Action item
Filter the lines below, keeping each one that holds "sidebar".

[Dataset records]
-----

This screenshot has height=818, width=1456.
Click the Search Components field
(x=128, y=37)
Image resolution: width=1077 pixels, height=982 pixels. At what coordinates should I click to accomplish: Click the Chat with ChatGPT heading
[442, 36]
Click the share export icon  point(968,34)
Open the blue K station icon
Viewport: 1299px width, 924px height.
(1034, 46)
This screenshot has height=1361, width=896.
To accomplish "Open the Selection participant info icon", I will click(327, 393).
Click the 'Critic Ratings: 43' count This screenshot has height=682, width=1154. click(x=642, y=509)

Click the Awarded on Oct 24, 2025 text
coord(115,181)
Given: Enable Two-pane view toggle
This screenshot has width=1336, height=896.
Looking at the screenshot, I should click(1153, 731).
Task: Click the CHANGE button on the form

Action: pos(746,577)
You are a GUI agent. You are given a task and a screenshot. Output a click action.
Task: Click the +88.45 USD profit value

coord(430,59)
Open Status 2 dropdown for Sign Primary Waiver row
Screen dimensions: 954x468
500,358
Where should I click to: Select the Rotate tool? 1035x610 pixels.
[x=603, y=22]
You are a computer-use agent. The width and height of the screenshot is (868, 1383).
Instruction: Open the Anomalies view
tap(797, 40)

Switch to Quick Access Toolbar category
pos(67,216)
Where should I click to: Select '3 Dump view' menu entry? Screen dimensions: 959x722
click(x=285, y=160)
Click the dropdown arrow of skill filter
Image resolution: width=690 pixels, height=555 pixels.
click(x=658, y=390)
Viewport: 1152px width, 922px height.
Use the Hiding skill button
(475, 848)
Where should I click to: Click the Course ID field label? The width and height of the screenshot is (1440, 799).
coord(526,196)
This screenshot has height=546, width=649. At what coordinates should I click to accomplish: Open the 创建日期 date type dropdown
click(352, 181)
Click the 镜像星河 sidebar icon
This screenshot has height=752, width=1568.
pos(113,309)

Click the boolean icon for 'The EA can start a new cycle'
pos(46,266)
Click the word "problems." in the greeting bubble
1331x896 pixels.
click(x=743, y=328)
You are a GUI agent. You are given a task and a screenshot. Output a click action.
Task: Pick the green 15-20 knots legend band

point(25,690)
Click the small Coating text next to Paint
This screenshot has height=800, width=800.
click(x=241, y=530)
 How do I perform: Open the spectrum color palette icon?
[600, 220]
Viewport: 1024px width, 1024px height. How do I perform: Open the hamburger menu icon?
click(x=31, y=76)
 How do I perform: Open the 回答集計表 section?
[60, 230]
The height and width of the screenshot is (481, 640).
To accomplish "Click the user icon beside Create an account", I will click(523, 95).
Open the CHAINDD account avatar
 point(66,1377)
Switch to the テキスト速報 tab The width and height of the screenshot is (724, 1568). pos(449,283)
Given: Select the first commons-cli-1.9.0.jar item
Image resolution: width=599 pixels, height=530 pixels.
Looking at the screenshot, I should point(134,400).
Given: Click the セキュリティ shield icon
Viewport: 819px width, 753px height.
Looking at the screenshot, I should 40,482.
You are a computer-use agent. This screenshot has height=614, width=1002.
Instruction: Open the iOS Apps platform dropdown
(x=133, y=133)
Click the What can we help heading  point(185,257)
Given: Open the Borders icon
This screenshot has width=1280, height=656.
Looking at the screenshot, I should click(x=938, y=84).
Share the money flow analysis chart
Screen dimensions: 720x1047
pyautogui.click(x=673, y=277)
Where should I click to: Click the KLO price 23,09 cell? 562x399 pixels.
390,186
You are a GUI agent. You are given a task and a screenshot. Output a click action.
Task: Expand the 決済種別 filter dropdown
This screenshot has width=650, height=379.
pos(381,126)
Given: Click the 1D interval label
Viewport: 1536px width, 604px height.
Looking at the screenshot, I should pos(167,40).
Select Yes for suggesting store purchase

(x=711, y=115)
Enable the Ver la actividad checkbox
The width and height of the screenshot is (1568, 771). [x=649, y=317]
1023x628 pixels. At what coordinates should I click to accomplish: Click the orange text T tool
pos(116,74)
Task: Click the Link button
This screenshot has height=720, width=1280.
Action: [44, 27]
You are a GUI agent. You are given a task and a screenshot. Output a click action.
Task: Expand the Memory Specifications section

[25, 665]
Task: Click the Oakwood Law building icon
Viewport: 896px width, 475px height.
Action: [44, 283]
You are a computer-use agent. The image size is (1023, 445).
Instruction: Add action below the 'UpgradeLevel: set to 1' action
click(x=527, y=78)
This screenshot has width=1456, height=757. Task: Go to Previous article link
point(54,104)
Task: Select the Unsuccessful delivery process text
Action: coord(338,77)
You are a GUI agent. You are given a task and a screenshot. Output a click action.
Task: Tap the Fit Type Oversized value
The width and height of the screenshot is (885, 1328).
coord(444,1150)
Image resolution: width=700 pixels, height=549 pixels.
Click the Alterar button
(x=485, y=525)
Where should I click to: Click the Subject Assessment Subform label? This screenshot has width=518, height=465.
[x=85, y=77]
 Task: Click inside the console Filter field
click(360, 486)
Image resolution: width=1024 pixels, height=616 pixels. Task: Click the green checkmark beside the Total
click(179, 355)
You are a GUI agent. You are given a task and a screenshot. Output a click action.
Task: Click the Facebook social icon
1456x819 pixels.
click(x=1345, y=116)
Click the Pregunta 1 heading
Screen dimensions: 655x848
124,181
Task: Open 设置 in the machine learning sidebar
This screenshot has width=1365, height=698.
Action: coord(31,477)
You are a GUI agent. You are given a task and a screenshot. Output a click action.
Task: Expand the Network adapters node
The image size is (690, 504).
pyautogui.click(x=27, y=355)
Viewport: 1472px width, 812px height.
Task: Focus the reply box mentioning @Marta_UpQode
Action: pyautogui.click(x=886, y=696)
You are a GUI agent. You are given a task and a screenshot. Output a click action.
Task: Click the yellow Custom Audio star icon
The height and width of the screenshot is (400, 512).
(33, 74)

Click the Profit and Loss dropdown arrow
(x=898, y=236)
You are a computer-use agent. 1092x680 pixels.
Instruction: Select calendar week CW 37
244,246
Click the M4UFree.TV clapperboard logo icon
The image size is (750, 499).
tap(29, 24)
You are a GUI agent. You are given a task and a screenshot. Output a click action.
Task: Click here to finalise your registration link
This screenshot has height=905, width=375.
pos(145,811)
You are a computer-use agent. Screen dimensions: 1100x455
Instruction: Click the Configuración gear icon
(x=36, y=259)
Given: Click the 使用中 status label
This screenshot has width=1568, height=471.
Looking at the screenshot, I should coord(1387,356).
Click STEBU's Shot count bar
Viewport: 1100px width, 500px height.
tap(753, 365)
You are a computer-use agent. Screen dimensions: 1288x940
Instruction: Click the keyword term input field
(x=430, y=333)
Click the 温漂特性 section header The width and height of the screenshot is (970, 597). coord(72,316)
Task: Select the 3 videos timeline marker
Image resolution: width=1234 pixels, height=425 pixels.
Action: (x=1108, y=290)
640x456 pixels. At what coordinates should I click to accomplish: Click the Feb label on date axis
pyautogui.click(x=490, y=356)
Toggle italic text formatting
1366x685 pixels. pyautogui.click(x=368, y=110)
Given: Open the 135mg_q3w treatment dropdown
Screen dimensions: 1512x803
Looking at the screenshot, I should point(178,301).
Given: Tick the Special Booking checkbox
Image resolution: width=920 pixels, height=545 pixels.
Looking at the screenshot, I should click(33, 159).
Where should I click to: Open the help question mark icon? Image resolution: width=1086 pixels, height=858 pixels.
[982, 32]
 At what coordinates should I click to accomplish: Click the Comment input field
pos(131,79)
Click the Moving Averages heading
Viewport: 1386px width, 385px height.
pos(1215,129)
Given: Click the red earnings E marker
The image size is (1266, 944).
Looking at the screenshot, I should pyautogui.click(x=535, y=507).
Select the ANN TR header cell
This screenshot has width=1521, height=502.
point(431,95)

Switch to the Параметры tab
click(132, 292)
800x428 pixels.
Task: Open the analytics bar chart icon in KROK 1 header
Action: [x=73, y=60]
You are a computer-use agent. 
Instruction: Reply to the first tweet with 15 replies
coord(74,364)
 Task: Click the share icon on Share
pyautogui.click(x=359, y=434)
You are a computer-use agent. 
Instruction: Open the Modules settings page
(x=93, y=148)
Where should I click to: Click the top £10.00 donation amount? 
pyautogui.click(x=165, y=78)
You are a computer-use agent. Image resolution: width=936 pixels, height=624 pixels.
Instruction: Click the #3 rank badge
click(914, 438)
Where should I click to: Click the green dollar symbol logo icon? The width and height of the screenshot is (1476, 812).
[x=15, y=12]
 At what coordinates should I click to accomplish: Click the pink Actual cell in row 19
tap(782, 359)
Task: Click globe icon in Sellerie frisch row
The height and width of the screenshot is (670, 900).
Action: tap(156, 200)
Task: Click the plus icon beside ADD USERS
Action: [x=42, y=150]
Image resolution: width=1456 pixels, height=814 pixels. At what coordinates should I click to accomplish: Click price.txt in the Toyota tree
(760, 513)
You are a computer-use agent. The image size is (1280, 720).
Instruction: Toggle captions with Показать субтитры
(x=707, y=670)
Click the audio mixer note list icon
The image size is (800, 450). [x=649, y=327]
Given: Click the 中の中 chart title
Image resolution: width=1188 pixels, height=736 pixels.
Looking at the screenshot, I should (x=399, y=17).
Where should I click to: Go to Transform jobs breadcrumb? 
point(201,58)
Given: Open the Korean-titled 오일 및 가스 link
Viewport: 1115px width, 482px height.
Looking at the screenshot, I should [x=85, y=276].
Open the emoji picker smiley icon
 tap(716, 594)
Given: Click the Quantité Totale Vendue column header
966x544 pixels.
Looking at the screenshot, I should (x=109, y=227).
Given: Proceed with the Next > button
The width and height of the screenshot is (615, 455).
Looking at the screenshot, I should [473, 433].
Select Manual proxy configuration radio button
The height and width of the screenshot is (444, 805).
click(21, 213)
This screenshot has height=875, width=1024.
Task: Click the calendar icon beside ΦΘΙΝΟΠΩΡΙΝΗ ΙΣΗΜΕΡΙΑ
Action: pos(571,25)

-----

Reply
Click the 镜像星河 sidebar icon
Task: Open 设置 in the machine learning sidebar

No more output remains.